仲見世の店番をしていると、倅が下の女の子の孫を連れて昼頃立ち寄った。
「こんな時間にどうしたの?」と聞くと
「風邪っぽいので早退きするって言うのでお迎えに行ってきたんだ」
「それじゃあ早く帰っておとなしく寝ていなくちゃね」
と言ってすぐに帰らせた。
閉店後家に戻ると、布団の上に座って絵を描いていたので、たいした事なさそうだな
と思い、安心して彼女の布団のそばに座ってテレビを見始めた。
するとお兄ちゃんの方が私の膝の上に腰を下ろした。
彼は私の胡坐の上に座るのが大好きのようで、よく座ってくるのだが、いつもは正面向きに座るのに今日はお姫様抱っこのように横向きに座った。
こんな座り方をされると片手は頭の下に置き、片手は膝の裏に置くようにしないと私の膝から落ちてしまうので自然に抱っこのかたちになるのだがその形だと私の手がくたびれるので、その手を少し楽にするためぎゅっと絞ると彼の体は腰を中心にV字型になり「ジイジ苦しいよ」という。
それではと頭の方をはなすと仰向けに倒れる。
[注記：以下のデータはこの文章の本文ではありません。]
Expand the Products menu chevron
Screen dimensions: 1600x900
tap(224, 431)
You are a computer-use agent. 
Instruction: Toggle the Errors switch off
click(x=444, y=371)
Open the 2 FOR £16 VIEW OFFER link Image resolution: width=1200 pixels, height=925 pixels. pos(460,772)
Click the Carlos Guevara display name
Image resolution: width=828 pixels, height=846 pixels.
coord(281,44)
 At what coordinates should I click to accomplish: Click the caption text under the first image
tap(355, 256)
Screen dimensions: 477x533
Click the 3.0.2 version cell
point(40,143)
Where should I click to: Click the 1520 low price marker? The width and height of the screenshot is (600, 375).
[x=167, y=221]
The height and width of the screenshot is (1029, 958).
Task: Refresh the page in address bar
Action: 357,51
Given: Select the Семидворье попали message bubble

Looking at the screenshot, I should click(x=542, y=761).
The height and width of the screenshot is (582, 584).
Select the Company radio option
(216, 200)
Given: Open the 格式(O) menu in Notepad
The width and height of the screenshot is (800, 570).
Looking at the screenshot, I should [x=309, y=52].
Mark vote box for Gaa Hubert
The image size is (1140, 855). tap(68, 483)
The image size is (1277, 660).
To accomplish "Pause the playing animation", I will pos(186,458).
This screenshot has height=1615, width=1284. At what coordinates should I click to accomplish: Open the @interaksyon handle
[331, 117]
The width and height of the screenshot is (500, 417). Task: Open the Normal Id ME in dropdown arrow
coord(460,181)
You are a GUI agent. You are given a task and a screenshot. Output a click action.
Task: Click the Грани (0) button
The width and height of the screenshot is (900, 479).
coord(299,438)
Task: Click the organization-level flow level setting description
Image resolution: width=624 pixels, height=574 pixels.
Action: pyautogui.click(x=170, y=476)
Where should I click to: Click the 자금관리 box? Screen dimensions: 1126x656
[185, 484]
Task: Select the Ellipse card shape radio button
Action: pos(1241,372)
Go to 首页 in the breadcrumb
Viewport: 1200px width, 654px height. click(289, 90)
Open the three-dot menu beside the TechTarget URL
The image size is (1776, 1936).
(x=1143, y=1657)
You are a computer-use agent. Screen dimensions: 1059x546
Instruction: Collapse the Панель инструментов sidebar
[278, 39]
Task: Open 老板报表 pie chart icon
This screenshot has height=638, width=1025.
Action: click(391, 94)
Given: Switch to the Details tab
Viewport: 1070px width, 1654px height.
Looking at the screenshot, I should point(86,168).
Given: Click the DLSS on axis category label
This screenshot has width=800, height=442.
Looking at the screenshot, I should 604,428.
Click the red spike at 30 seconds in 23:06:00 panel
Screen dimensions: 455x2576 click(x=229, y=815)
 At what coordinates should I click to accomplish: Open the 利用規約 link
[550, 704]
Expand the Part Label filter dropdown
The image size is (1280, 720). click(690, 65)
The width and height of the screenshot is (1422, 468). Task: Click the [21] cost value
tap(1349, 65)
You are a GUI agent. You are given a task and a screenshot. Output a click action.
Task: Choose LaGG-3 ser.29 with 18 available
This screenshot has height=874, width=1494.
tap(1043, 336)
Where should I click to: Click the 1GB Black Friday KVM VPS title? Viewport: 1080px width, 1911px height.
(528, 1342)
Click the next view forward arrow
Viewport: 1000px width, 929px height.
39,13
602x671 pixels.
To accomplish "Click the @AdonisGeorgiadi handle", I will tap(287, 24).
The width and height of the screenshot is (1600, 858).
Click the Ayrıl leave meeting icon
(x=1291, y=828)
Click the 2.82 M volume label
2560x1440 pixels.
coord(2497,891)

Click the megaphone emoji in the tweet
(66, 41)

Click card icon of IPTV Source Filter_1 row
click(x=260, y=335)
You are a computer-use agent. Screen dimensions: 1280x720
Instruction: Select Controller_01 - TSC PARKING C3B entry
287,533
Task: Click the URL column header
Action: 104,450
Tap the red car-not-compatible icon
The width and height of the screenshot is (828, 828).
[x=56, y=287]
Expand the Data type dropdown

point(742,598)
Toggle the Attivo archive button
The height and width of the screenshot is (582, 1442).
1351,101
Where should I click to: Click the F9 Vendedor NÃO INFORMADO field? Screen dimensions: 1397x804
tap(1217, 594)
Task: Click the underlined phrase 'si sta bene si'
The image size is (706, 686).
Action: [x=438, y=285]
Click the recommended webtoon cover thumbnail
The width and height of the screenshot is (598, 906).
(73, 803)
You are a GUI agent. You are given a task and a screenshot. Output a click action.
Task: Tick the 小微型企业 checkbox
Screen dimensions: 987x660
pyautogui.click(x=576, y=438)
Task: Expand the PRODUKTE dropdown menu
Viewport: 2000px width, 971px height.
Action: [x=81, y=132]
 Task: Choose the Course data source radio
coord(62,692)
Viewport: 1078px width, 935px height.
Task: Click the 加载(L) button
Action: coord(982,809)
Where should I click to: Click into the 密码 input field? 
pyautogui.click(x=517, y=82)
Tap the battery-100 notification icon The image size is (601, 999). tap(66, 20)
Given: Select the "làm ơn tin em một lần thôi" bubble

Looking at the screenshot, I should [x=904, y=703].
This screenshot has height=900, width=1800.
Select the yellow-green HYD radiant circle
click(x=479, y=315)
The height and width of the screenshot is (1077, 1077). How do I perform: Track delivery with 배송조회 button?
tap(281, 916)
「ジイジそっちははなしちゃダメ、足の方にして」そこで足の方を離すと、ただ座っているだけなのでつまらないようである。
そして始まったのが変速7段切り替えである。
これが実に疲れるのである。
「ジイジもう少し頭の方を下げて」
「それは下げ過ぎ、もう少し足の方を上げて」
「ジイジそれは苦しいっ」
こうなると7段どころか、その切り替えの種類は無限なのである。
そこからはもう私の膝は角度の変わる椅子ではなく、遊園地の魔法の椅子になっていった。
しかし私の両手と両足は攣るほど重くなってしまった。
しかしそこまでくたびれるのにかかった時間は僅か7~8分であった。
ジイジが孫を相手に思い切り遊べる時間はこんなものだった。
その後夕食になってくれたのを幸い彼を私の胡坐から下ろし、私はゴングに救われたボクサーのようであった。
これからは私と孫との遊び時間を「ジイジの8分間」と言う事にする。